Doing that raises the level of discourse and forces you, the author, to be responsible for not propagating misinformatiom and pseudoscience. Especially so in the area of self-help and learning psychology.

So again, my original comment while making a sarcastic remark about memorizing scientific literature was really about communicating your ideas in a scientifically literate way just as any lay person has a personal responsibility when discussing a topic, be it about technology or psychology or sociology, etc.


I disagree, I think writing purely based off anecdotal evidence is fine as long as you're not making scientific claims (which I'm not).

Simply sharing what works for me and why I think it does for something as personal as creativity is not the same as contesting mask wearing or recycling.

Is there some specific point in my piece that disagrees with consensus that's not just contesting the definition of "memorization" (as seems to be common in this thread)?


There absolutely is a need for fact checking and basic scientific literacy and you're helping foment the opposite by suddenly making this about academia and scientific journals. What's the harm of that? Snake oil promotion and creation of filter bubbles.

There's absolutely an expectation of not rejecting science just as with discussing global warming or Covid.

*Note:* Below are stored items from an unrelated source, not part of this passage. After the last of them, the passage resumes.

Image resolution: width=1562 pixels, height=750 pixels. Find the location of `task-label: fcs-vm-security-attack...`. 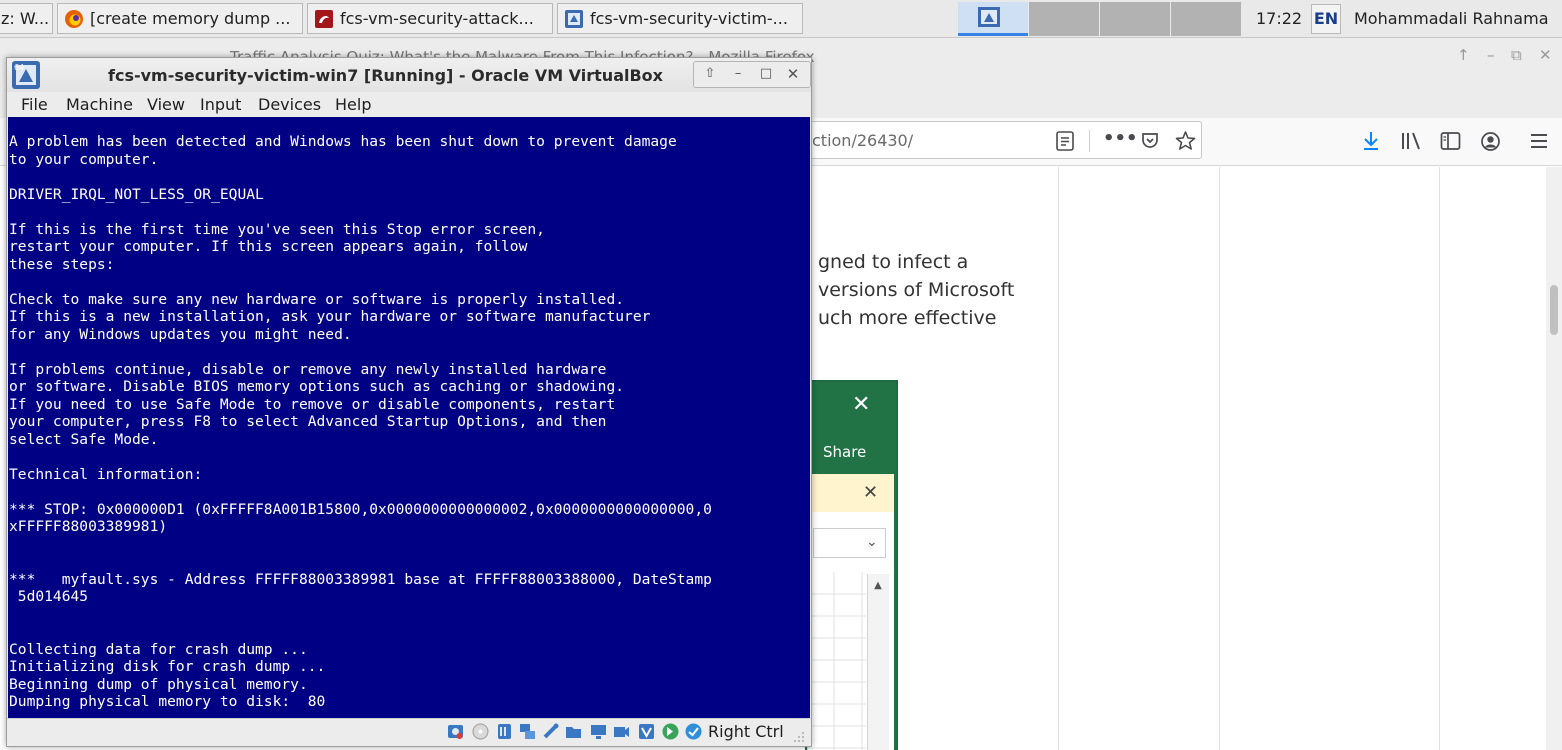

task-label: fcs-vm-security-attack... is located at coordinates (437, 18).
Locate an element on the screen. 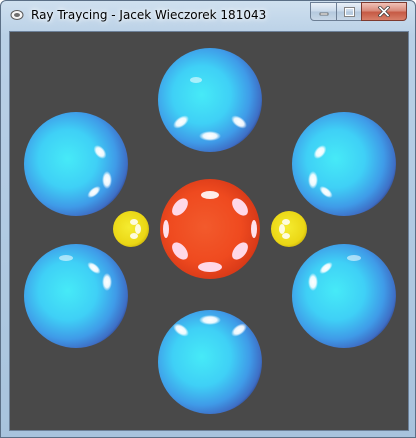 The height and width of the screenshot is (438, 416). blue-sphere-lower-left is located at coordinates (76, 296).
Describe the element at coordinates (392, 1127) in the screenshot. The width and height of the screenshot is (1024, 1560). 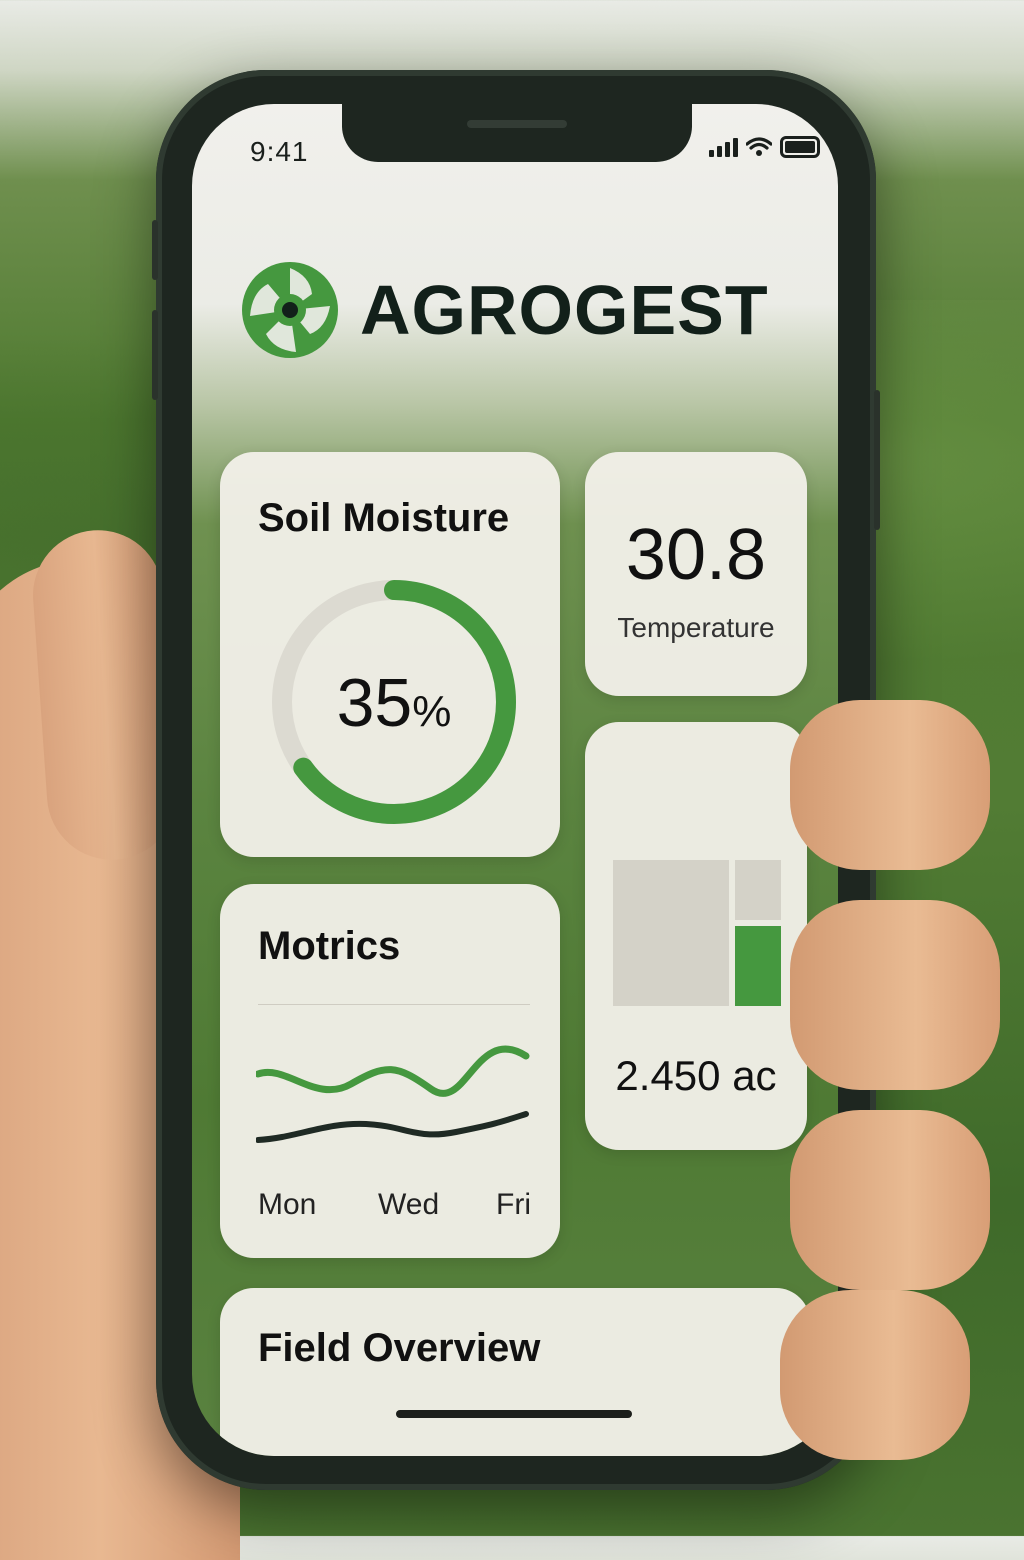
I see `metrics-series-dark` at that location.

But explain, why do you pervert an expectation of scientific literacy into an expectation of professional scientific expertise?

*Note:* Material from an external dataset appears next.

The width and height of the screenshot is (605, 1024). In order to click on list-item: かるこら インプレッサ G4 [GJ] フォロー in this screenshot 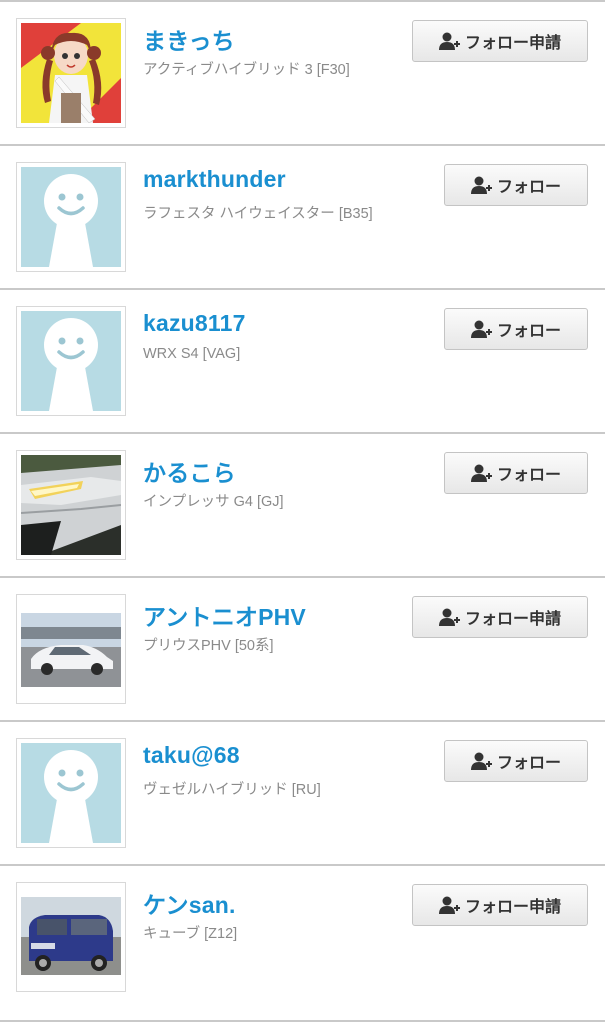, I will do `click(302, 504)`.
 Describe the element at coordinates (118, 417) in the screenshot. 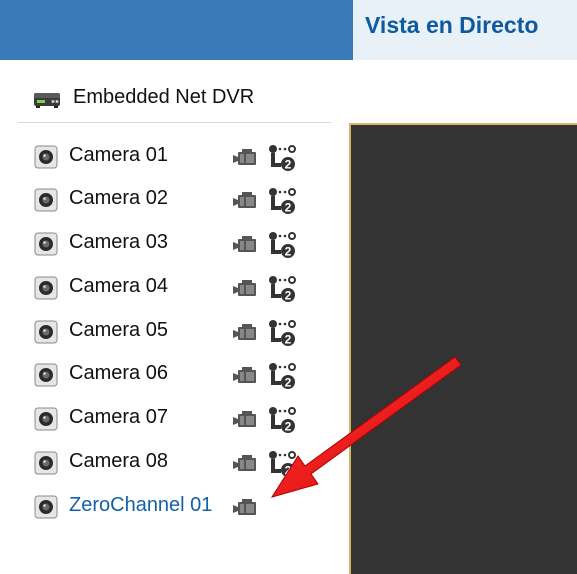

I see `channel-label: Camera 07` at that location.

Just as there are scientifically informed books and articles on a e.g. health and fitness and dieting, there is a ton of material on education psychology. Why do you allow the author to not do due diligence and at least read the basics which are very much accessible to nonexperts? Why make an exception when in every other STEM topic this would be incredibly ignorant?

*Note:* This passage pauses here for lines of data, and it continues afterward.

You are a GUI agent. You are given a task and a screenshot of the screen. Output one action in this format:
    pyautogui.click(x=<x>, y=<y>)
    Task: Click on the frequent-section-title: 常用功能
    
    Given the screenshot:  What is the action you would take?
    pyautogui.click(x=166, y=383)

If it were a Time magazine article or a newspaper article they would surely include scientific sources in an effort to be truthful. Surely any high-school student knows the steps to write a well-researched essay, so why are you making this about the irrelevant standards of professional academia here? Could it be due to a misunderstanding of the role of science in public education? Are you some kind of Covid vaccine denier or anti-science on some other topic?

In summary, you have wrongly conflated scientific literacy, being scientifically informed, public scientific awareness on a topic, etc., with professional academic scientific expertise. That is irrelevant and absurd. It also offends me that you made a bad faith construal of my statement.

As to your remark about HN, my criticism applies to ANY scientifically informed public discourse, even as HN is a STEM website.

Finally: I'm a reader giving my time and attention to a badly written essay because it got posted on a forum. It is not my job to fix their essay if it is antiscience in the way an antivaxxer makes up pseudoscience reasons why their idea is right. I'm not going to patiently explain to the nth antivaxxer why they are spouting pseudoscience, I'm just going to say that bluntly. This endless handwringing that HN people have over self help and rote memorization is just more of that, it's on them to have read a few simple books and articles on the topic before choosing to write about it for the public.

PS. In "real life", people express sarcasm and maybe your 'disorder' (completely out of line of you to say that, BTW, and against site guidelines to use personal attacks of that sort at fellow users) was failing to detect a sarcastic comment if you actually, literally, thought I meant "the author needs to memorize scientific literature" in context of their argument about memorization. That would have nothing to do with the actual accusation of pseudoscience, where being scientifically informed on a topic is just a basic standard of discourse to avoid misinformation and snake oil promotion.